Show HN: GlyphLang – An AI-first programming language
34 points by goose0004 a day ago
While working on a proof of concept project, I kept hitting Claude's token limit 30-60 minutes into their 5-hour sessions. The accumulating context from the codebase was eating through tokens fast. So I built a language designed to be generated by AI rather than written by humans.
GlyphLang
GlyphLang replaces verbose keywords with symbols that tokenize more efficiently:
# Python
@app.route('/users/<id>')
def get_user(id):
user = db.query("SELECT * FROM users WHERE id = ?", id)
return jsonify(user)
# GlyphLang
@ GET /users/:id {
$ user = db.query("SELECT * FROM users WHERE id = ?", id)
> user
}
@ = route, $ = variable, > = return. Initial benchmarks show ~45% fewer tokens than Python, ~63% fewer than Java.
In practice, that means more logic fits in context, and sessions stretch longer before hitting limits. The AI maintains a broader view of your codebase throughout.Before anyone asks: no, this isn't APL with extra steps. APL, Perl, and Forth are symbol-heavy but optimized for mathematical notation, human terseness, or machine efficiency. GlyphLang is specifically optimized for how modern LLMs tokenize. It's designed to be generated by AI and reviewed by humans, not the other way around.

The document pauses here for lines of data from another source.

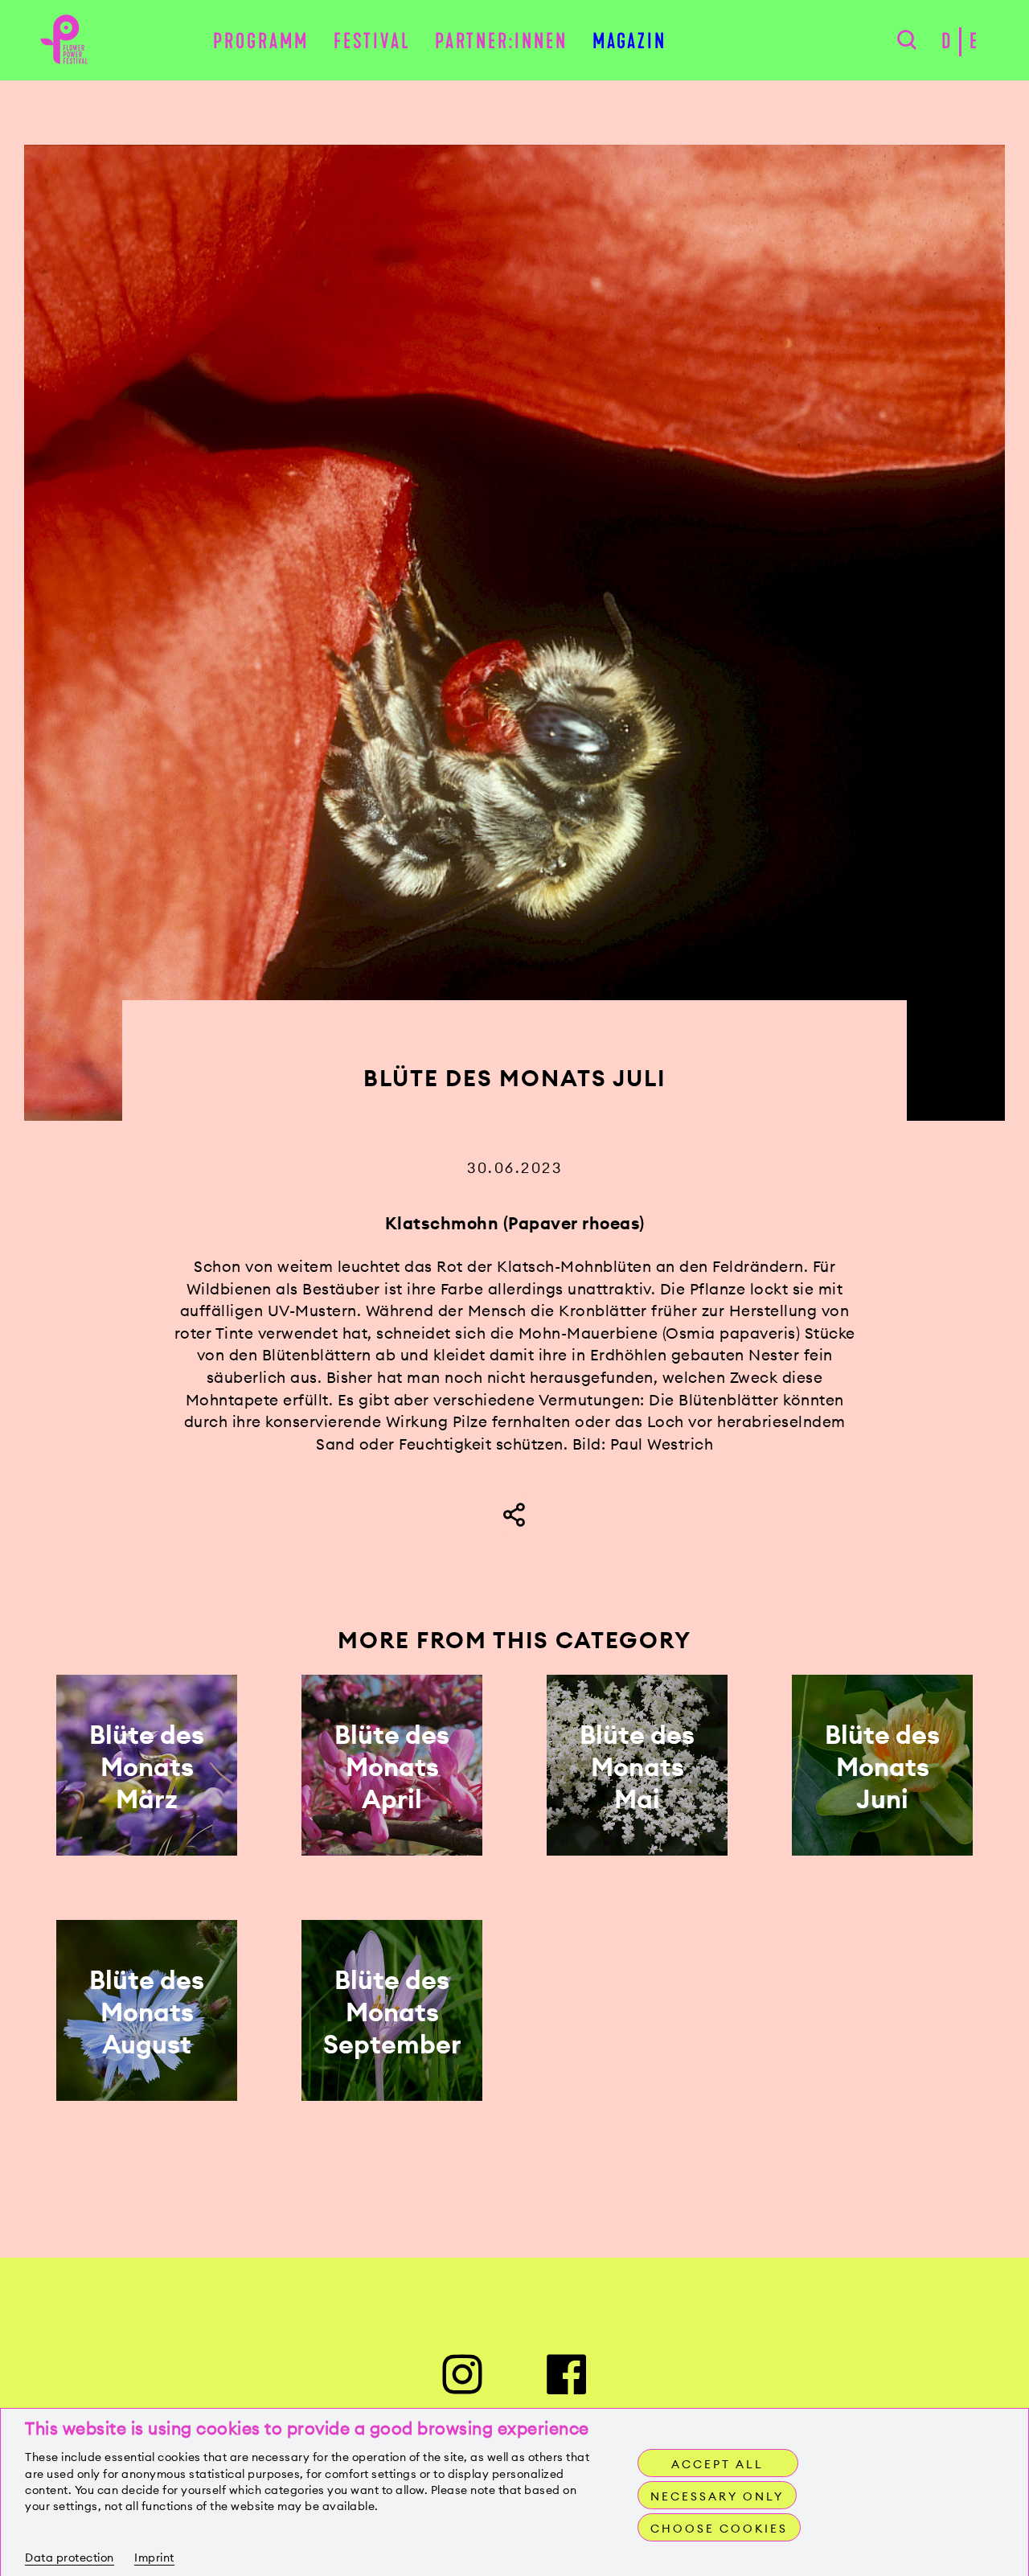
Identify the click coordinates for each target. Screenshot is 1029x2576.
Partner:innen (501, 41)
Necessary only (717, 2496)
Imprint (154, 2557)
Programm (261, 41)
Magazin (629, 41)
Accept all (717, 2464)
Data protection (69, 2557)
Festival (372, 41)
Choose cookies (719, 2528)
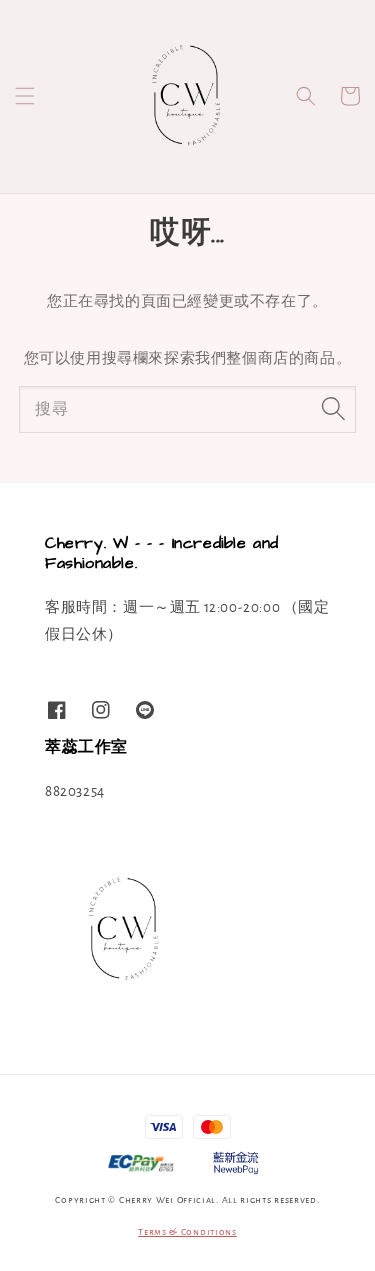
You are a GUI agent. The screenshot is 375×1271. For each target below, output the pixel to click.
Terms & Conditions (187, 1232)
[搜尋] (333, 409)
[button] (25, 96)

That said, it's still readable enough to be written or tweaked if the occasion requires.
It's still a work in progress, but it's a usable language with a bytecode compiler, JIT, LSP, VS Code extension, PostgreSQL, WebSockets, async/await, generics.
I've found that short symbols cause collisions with other tokens in the llms vocabulary. It is generally much better to have long descriptive names for everything in a language than short ones.
An example that shocked me was using an xml translation of C for better vector search. The lack of curly braces made the model return much more relavent code than using anything else, including enriching the database with ctags.
>GlyphLang is specifically optimized for how modern LLMs tokenize.
This is extremely dubious. The vocabulary of tokens isn't conserved inside model families, let alone entirely different types of models. The only thing they are all good at is tokenizing English.